La discussione sul salario minimo per gli appalti pubblici.
Non proprio un salario minimo, quanto piuttosto punteggi di gara più alti a chi garantisce retribuzioni più alte ai lavoratori: la Regione Fvg intende introdurre nei propri appalti pubblici un sistema di premialità per le imprese che applicheranno il contratto collettivo nazionale più adeguato alla specifica fattispecie, riconoscendo condizioni economiche migliorative.
L’annuncio è stato dato dall’assessore regionale al Demanio e Patrimonio, Sebastiano Callari, durante i lavori della I Commissione consiliare. Nei bandi di gara saranno attribuiti punteggi aggiuntivi a chi garantirà trattamenti superiori alla soglia indicativa dei nove euro l’ora, operando, come spiegato dall’esponente della Giunta, “sulla falsariga di quanto già sta facendo anche il Comune di Firenze“.
La strategia amministrativa e il nodo della costituzionalità
La soluzione prevista dalla Regione interviene nell’ambito della potestà amministrativa propria dell’ente appaltante.
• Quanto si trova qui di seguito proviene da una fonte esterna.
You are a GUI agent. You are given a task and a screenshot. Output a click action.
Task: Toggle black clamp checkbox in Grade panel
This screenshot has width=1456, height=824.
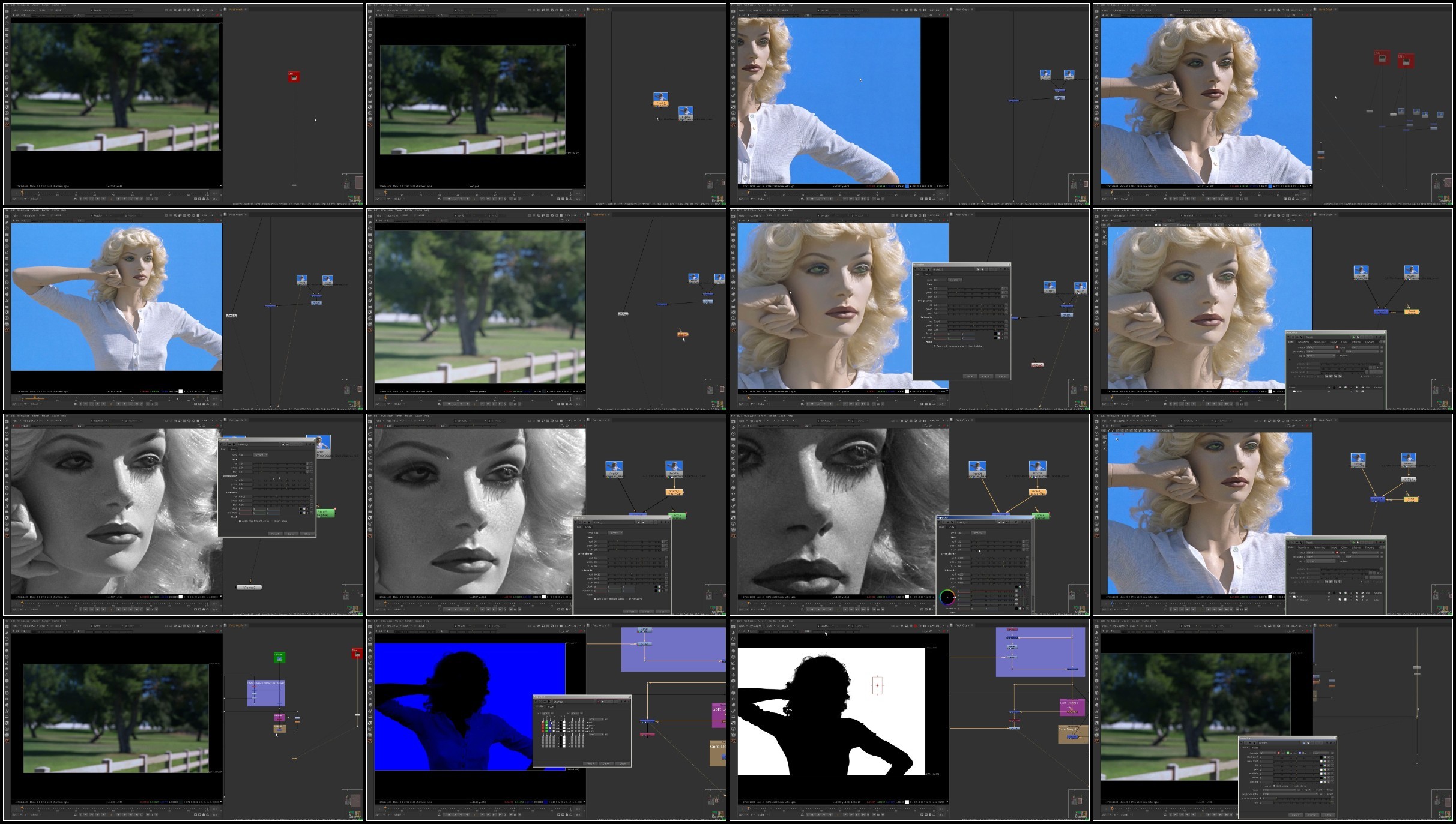pos(1274,786)
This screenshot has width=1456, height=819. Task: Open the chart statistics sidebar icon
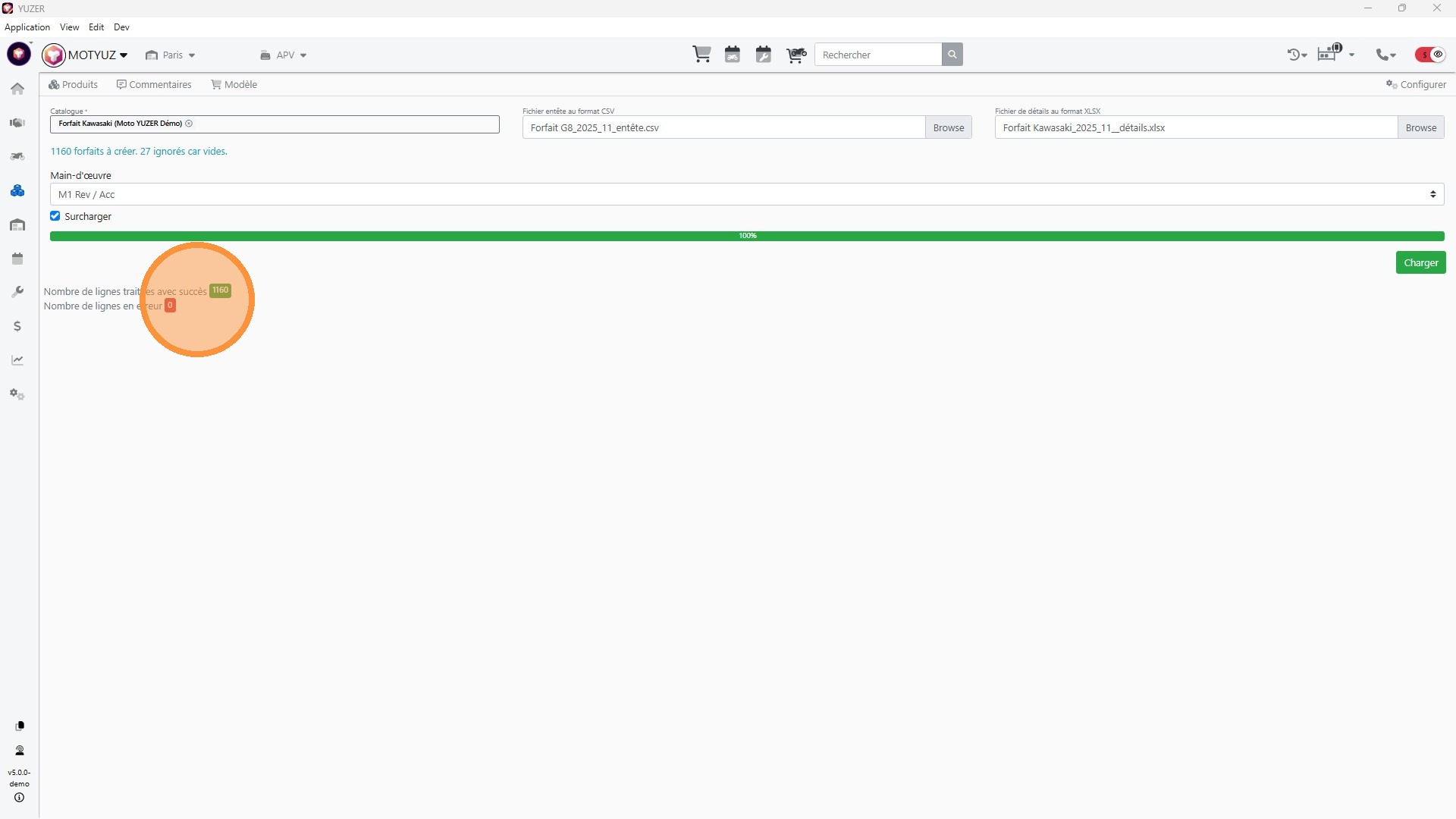click(17, 360)
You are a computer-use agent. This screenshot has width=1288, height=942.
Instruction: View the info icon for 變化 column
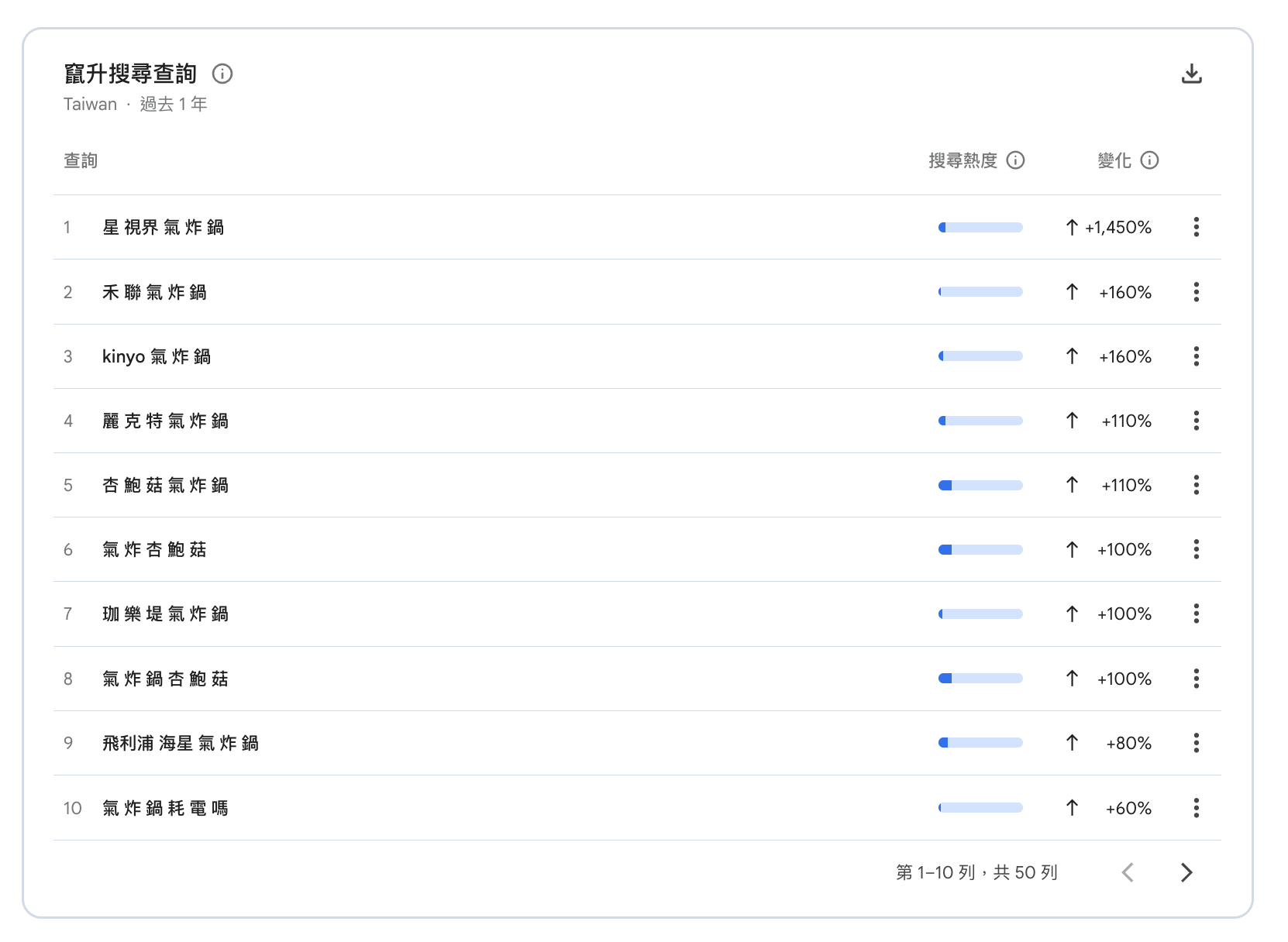(x=1150, y=160)
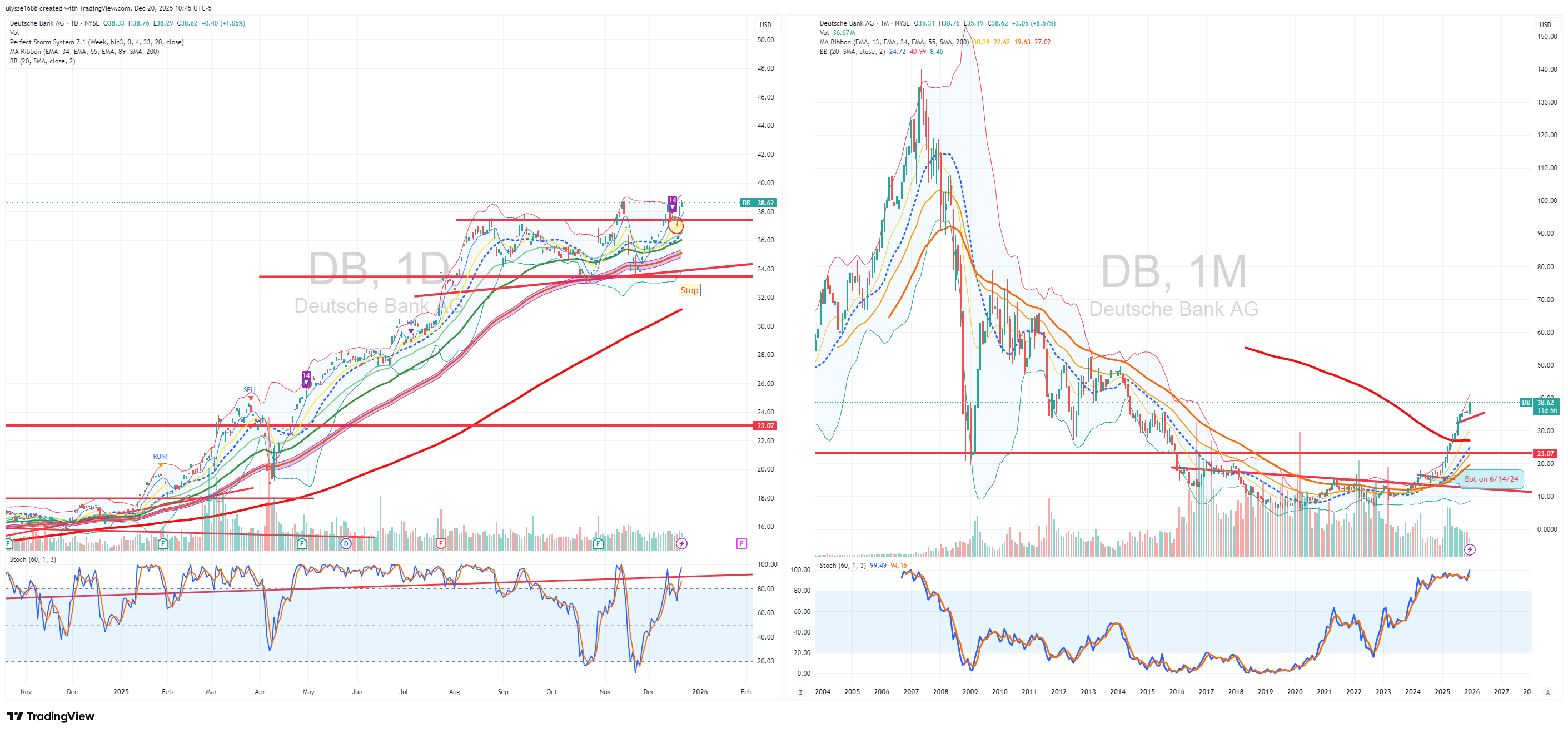Click the purple lightning icon on daily chart
This screenshot has width=1568, height=733.
pyautogui.click(x=682, y=544)
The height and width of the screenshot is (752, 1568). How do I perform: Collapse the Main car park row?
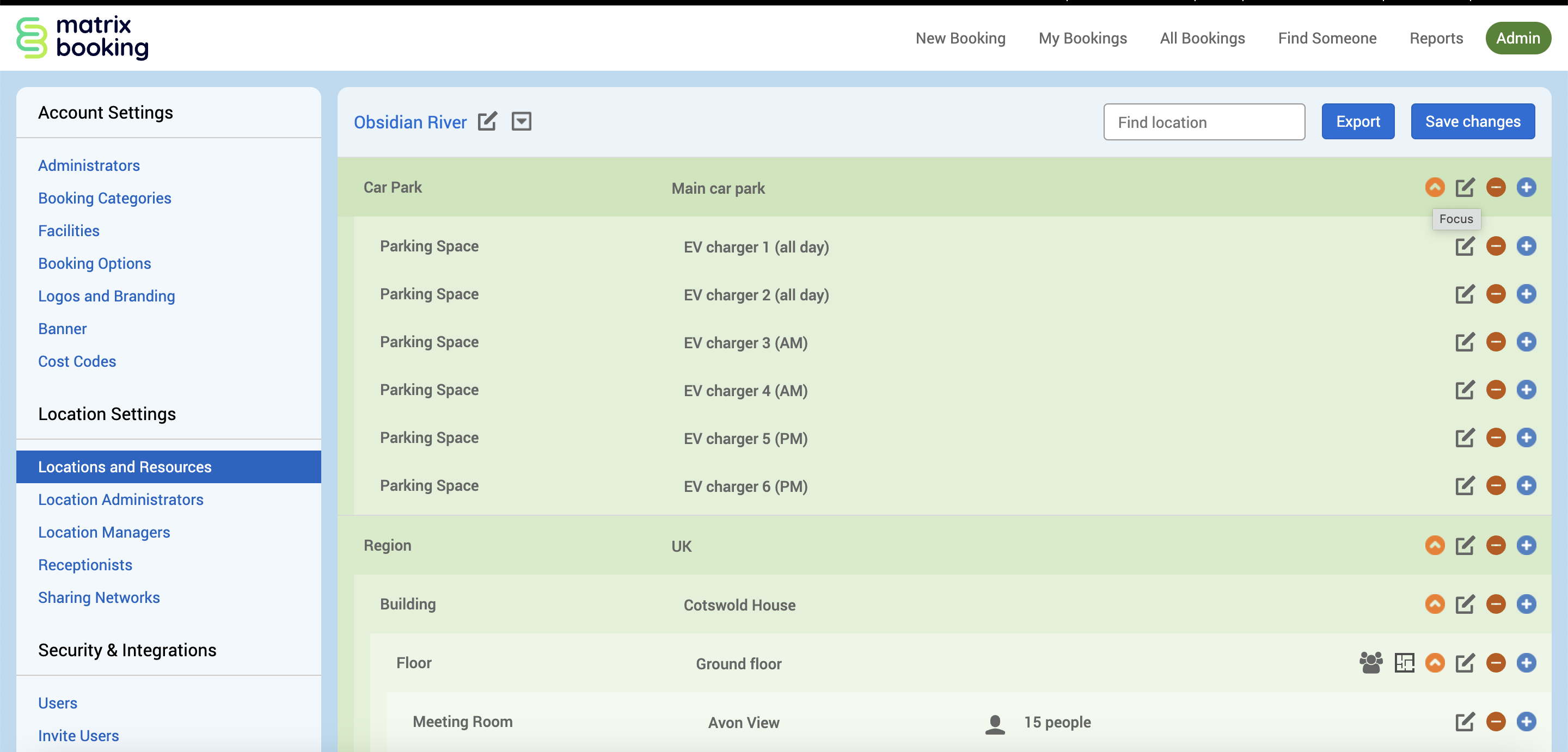1434,187
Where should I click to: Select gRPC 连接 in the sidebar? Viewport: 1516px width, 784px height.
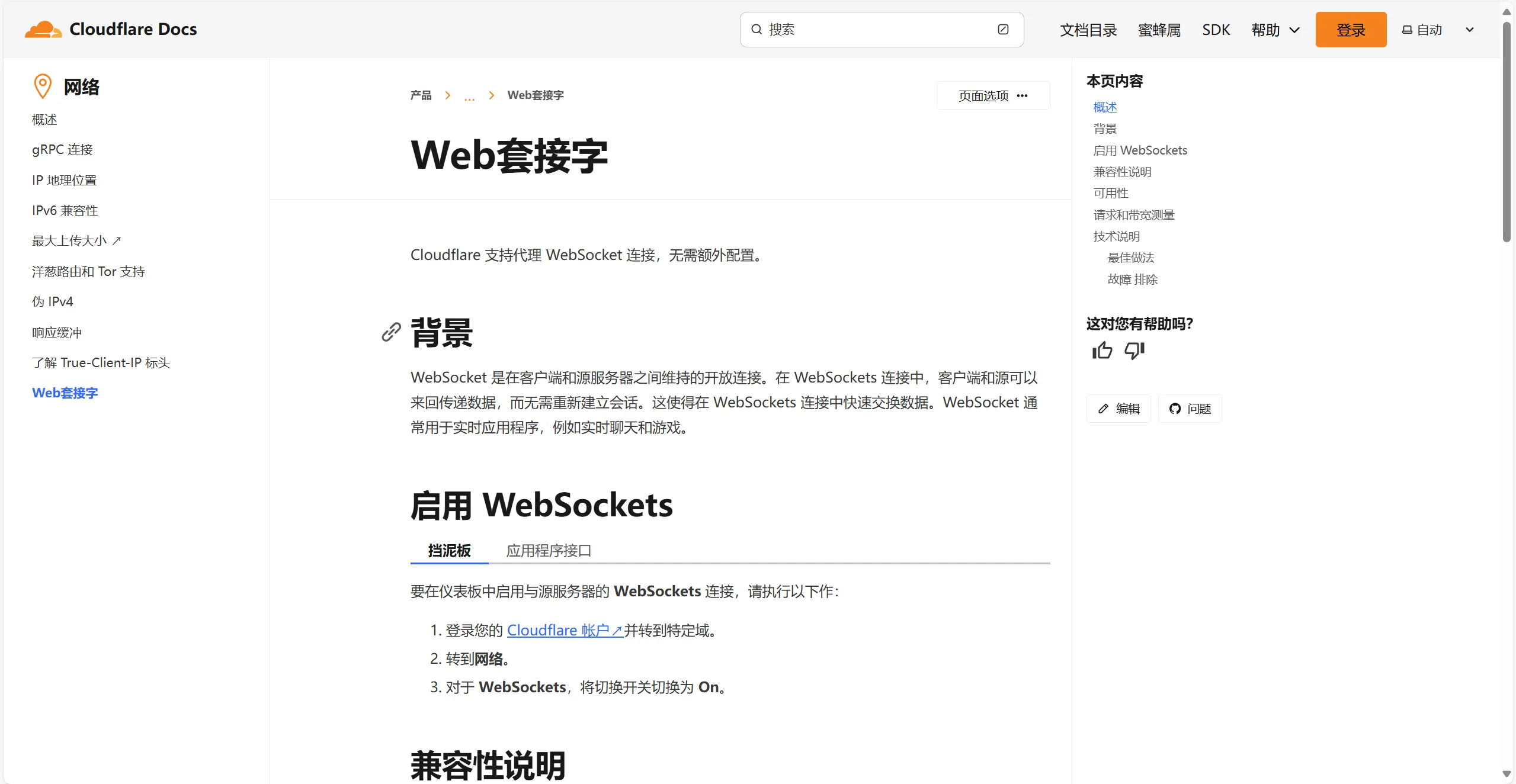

Questo approccio consente di promuovere condizioni di lavoro più favorevoli senza esporsi a rilievi di costituzionalità, un aspetto che, secondo Callari, “renderebbe vano ogni sforzo migliorativo a favore dei lavoratori”.
L’assessore ha ribadito che il tema salariale “non può essere una questione di destra o di sinistra”, ma rappresenta un nodo centrale per lo sviluppo economico. “Lavoratori che guadagnano di più, spendono di più e pagano più tasse“, ha evidenziato Callari, aggiungendo tuttavia che è necessario “tenere conto della competitività delle nostre imprese, perché senza imprese non c’è lavoro”.
Il quadro normativo e il ruolo della Centrale di committenza
L’esponente dell’esecutivo ha richiamato la necessità di muoversi in un quadro normativo chiaro, nonostante permangano elementi di incertezza legati alle pronunce della Corte costituzionale e al dibattito nazionale. Attualmente la Regione, attraverso la propria Centrale unica di committenza (CUC), già individua nei bandi i contratti collettivi maggiormente pertinenti.
Un percorso rafforzato dal nuovo Codice dei contratti pubblici (Dlgs 36/2023): “Molte stazioni appaltanti, in particolare i piccoli Comuni, si affidano alla Regione per l’espletamento delle gare, garantendo così uniformità e correttezza nell’applicazione delle norme”, ha sottolineato l’assessore.
Verso la riforma delle stazioni appaltanti regionali
In chiusura dei lavori, Callari ha annunciato l’avvio di una riflessione complessiva sull’organizzazione delle stazioni appaltanti regionali rispetto all’attuale assetto, che vede operare distintamente la Cuc per gli enti locali, l’Arcs per il comparto della sanità e Insiel per la parte informatica.
L’intento della riforma è quello di rendere il sistema più efficiente e coerente. “La Regione – ha concluso l’assessore – vuole essere virtuosa e dare l’esempio, utilizzando lo strumento degli appalti pubblici per coniugare tutela del lavoro, rispetto dei contratti collettivi e sostenibilità del sistema economico”.